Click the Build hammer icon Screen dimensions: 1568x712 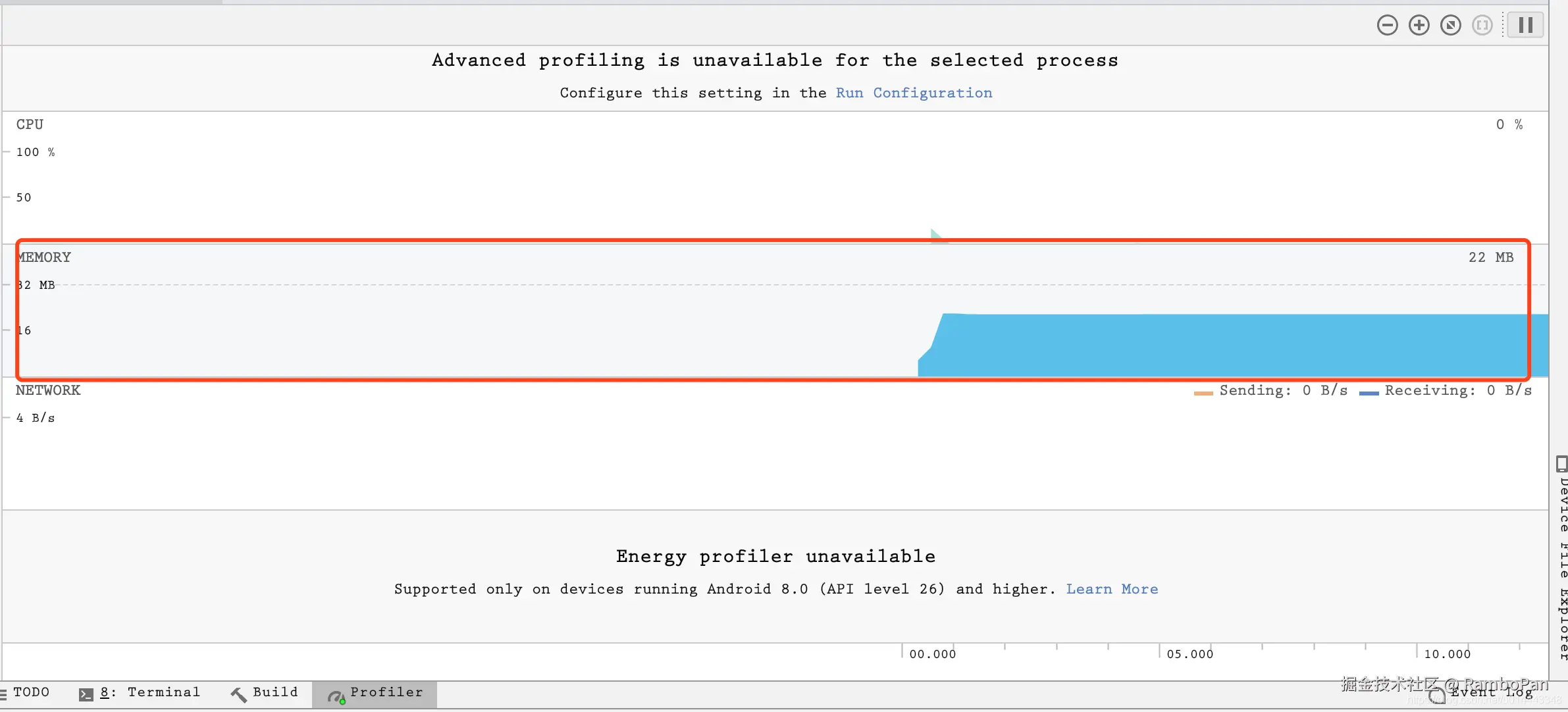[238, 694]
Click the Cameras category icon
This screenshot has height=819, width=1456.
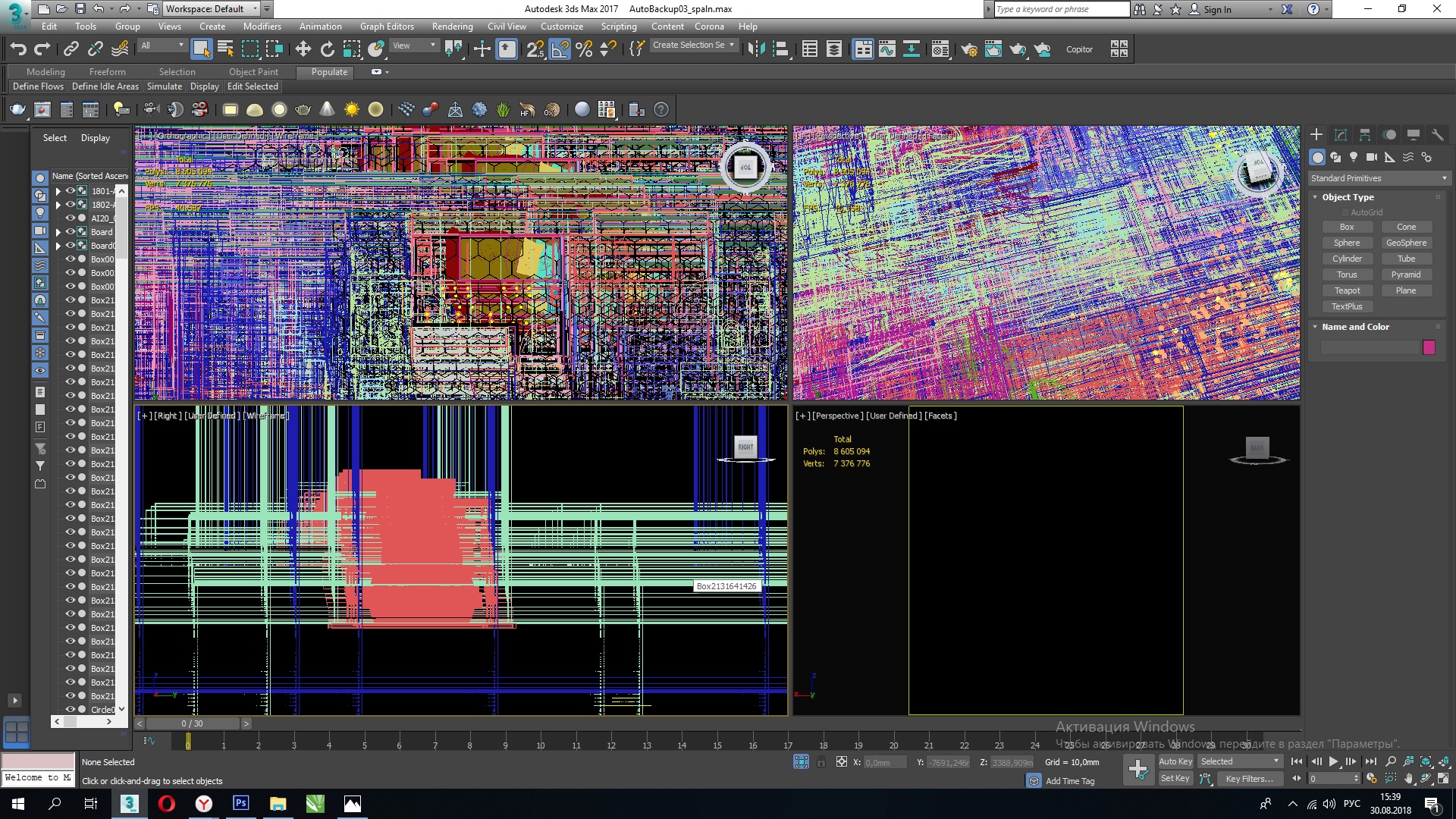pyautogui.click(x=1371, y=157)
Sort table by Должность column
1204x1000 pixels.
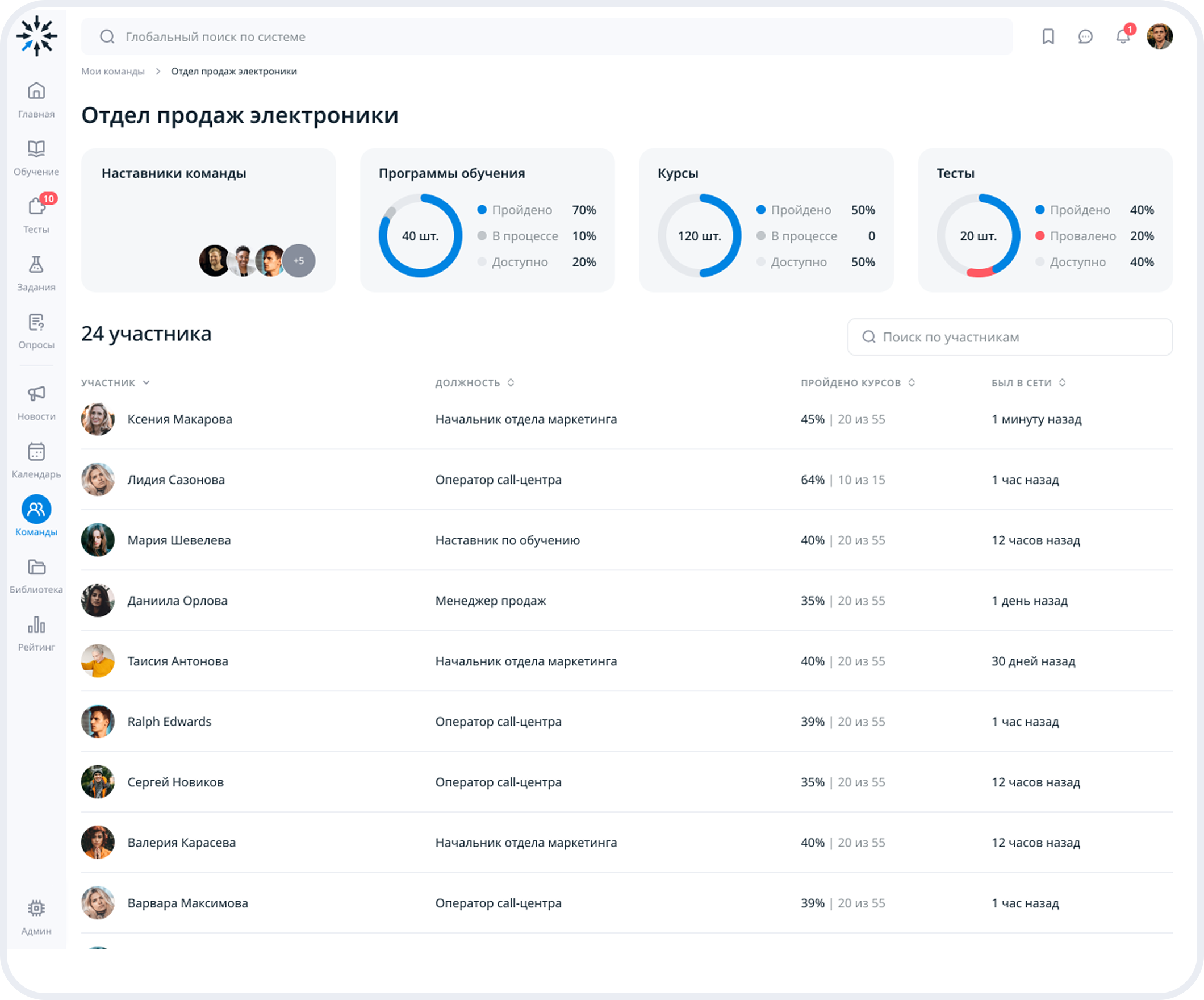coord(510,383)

* [BRIEF] Please retype the lines from the one that contains "Click the Cameras category icon" through the final line of the data, both included, without any pictures.

* [WORKED SOLUTION]
Click the Cameras category icon
This screenshot has height=819, width=1456.
pyautogui.click(x=1371, y=157)
Sort table by Должность column
1204x1000 pixels.
coord(510,383)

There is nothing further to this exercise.